Communication "anxiogène"

Alors que la commission d’enquête sénatoriale sur la gestion de la crise a repris ses travaux, la chambre haute pourrait à nouveau se mettre en travers du gouvernement, comme elle l’a fait lors du précédent projet de loi, au mois de juillet. Une opposition, certes, toute symbolique mais les débats promettent d’être vifs alors que la grogne monte contre les restrictions. Dans une tribune publiée initialement dans Le Parisien la semaine dernière, 35 chercheurs et médecins de renom s'en prennent ouvertement à la "communication anxiogène" du gouvernement et refusent d’être "gouvernés par et dans la peur". "Nous ne sommes pas en guerre mais confrontés à une épidémie qui a causé 30 décès le 9 septembre, contre 1.438 le 14 avril.

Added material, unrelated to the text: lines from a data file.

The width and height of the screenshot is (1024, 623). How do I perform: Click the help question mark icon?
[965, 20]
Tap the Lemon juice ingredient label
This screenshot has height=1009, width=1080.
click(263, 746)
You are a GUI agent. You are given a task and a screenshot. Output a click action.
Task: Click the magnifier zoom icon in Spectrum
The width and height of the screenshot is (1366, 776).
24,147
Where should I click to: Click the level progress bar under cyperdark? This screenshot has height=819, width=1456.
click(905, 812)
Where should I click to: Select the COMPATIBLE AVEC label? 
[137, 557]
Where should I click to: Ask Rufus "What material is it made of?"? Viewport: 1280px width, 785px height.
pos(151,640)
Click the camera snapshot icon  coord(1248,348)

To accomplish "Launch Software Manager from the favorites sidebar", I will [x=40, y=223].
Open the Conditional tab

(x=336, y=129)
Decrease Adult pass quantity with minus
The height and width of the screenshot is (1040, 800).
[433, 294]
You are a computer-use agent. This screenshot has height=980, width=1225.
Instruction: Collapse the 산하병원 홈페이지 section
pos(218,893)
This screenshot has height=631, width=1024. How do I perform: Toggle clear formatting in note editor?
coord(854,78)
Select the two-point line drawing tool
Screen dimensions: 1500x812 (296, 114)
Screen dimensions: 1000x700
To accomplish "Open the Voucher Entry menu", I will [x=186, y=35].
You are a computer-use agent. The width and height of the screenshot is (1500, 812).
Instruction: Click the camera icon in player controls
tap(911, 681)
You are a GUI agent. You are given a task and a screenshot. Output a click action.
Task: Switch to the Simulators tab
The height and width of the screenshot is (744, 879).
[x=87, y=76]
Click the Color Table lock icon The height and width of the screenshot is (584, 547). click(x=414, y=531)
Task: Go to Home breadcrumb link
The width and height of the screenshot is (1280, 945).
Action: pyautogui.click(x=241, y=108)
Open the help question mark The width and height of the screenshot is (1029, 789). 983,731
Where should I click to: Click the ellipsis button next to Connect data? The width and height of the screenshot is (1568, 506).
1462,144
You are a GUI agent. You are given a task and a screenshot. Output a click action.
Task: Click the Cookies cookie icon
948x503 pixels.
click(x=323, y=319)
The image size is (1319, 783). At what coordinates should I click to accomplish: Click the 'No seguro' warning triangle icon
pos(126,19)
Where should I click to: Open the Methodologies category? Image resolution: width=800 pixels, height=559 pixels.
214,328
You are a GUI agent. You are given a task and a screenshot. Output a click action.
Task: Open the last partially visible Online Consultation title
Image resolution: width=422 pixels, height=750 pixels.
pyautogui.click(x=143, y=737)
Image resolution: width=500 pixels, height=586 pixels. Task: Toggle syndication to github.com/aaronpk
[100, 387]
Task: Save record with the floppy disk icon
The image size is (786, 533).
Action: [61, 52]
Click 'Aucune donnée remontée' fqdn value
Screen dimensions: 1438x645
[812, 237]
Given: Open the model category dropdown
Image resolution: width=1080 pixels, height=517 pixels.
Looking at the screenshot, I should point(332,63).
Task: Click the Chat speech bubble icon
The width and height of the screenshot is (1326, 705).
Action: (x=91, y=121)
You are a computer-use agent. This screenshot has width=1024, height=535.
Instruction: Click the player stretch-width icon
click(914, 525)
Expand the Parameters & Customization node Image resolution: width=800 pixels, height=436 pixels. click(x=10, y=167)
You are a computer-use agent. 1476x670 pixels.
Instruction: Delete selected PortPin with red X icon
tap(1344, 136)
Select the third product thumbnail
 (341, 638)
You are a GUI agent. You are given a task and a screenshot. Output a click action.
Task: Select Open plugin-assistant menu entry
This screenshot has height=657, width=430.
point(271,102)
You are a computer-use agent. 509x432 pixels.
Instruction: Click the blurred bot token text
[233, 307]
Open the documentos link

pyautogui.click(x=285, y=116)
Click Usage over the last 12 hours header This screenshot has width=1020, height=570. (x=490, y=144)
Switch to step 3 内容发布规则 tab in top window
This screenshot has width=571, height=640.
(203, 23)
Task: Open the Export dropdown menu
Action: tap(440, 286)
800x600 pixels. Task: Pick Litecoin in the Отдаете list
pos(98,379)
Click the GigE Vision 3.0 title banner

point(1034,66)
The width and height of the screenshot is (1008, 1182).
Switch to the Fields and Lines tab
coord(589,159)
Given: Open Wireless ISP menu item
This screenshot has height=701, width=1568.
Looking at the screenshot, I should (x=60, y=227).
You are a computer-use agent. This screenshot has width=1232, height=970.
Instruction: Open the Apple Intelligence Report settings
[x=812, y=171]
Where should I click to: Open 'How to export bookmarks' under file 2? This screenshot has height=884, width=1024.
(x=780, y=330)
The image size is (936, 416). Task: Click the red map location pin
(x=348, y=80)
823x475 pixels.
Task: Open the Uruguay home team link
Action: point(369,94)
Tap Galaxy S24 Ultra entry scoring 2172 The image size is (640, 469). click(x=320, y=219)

La situation n’est donc plus du tout la même qu’il y a 5 mois", arguent-ils. Ils vont jusqu’à demander la refondation ou la suppression du conseil scientifique. La tribune comportait 160 signataires ce 17 septembre. Le message était semble-t-il passé : vendredi dernier, l'exécutif s'est refusé à de nouvelles restrictions, contre l'avis du conseil exécutif, et s'est contenté d'un appel "au sens des responsabilités" ( voir notre article). Mais ce jeudi, le ministre de la Santé Olivier Véran a annoncé que de nouvelles restrictions seront mise en place dès samedi à Lyon et Nice. Et que, si la situation ne s'améliore pas à Marseille et en Guadeloupe (déjà concernées par des restrictions), "il faudra sans doute prendre des mesures encore plus fortes" comme "la possible fermeture des bars" ou "l'interdiction des rassemblements publics". "Notre bagarre est de mettre en place des mesures pour éviter l'afflux sur l'hôpital, c'est une course contre la montre, il faut décider au bon moment, ni trop tôt car elles sont contraignantes, ni trop tard", a commenté le ministre, cité par l'AFP.

Si l’état d’urgence sanitaire avait été maintenu exclusivement à Mayotte et en Guyane au vu de la situation locale, un décret publié au Journal officiel le 17 septembre y a mis également fin. Ce décret a des implications indirectes sur les entreprises. Les TPE et indépendants ont en effet deux mois après la fin de l’état d’urgence pour pouvoir bénéficier des aides au titre du volet territorial du fonds de solidarité (voir notre article).

 

Références : projet de loi prorogeant le régime transitoire institué à la sortie de l'état d'urgence sanitaire, n°3340 ; décret n° 2020-1143 du 16 septembre 2020 mettant fin à l'état d'urgence sanitaire à Mayotte et en Guyane, JO du 17 septembre 2020.